RINGCENTRAL, INC. BONUS PLAN
Exhibit 10.10
RINGCENTRAL, INC.
BONUS PLAN
1. Purposes of the Plan. This Bonus Plan (the Plan) is intended to increase shareholder value and the success of the Company by motivating Employees to (a) perform to the best of their abilities, and (b) achieve the Companys objectives.
2. Definitions.
(a) Affiliate means any corporation or other entity (including, but not limited to, partnerships and joint ventures) controlled by the Company.
(b) Actual Award means as to any Performance Period, the actual award (if any) payable to a Participant for the Performance Period, subject to the Committees authority under Section 3(d) to modify the award.
(c) Board means the Board of Directors of the Company.
(d) Bonus Pool means the pool of funds available for distribution to Participants. Subject to the terms of the Plan, the Committee establishes the Bonus Pool for each Performance Period.
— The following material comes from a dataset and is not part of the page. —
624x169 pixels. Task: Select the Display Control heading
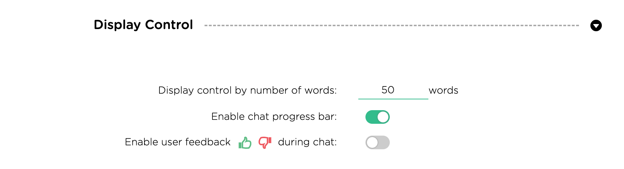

(e) Code means the Internal Revenue Code of 1986, as amended. Reference to a specific section of the Code or regulation thereunder will include such section or regulation, any valid regulation promulgated thereunder, and any comparable provision of any future legislation or regulation amending, supplementing or superseding such section or regulation.
(f) Committee means the committee appointed by the Board (pursuant to Section 5) to administer the Plan. Unless and until the Board otherwise determines, the Boards Compensation Committee will administer the Plan.
(g) Company means RingCentral, Inc., or any successor thereto.
(h) Disability means a permanent and total disability determined in accordance with uniform and nondiscriminatory standards adopted by the Committee from time to time.
(i) Employee means any executive or key employee of the Company or of an Affiliate, whether such individual is so employed at the time the Plan is adopted or becomes so employed subsequent to the adoption of the Plan.
(j) Participant means as to any Performance Period, an Employee who has been selected by the Committee for participation in the Plan for that Performance Period.
(k) Performance Period means the period of time for the measurement of the performance criteria that must be met to receive an Actual Award, as determined by the Committee in its sole discretion. A Performance Period may be divided into one or more shorter periods if, for example, but not by way of limitation, the Committee desires to measure some performance criteria over 12 months and other criteria over 3 months.
(l) Plan means this Bonus Plan, as set forth in this instrument and as hereafter amended from time to time.
(m) Target Award means the target award, at 100% performance achievement, payable under the Plan to a Participant for the Performance Period, as determined by the Committee in accordance with Section 3(b).
(n) Termination of Service means a cessation of the employee-employer relationship between an Employee and the Company or an Affiliate for any reason, including, but not by way of limitation, a termination by resignation, discharge, death, Disability, retirement, or the disaffiliation of an Affiliate, but excluding any such termination where there is a simultaneous reemployment by the Company or an Affiliate.
3. Selection of Participants and Determination of Awards.
(a) Selection of Participants. The Committee, in its sole discretion, will select the Employees who will be Participants for any Performance Period. Participation in the Plan is in the sole discretion of the Committee, on a Performance Period by Performance Period basis. Accordingly, an Employee who is a Participant for a given Performance Period in no way is guaranteed or assured of being selected for participation in any subsequent Performance Period or Periods.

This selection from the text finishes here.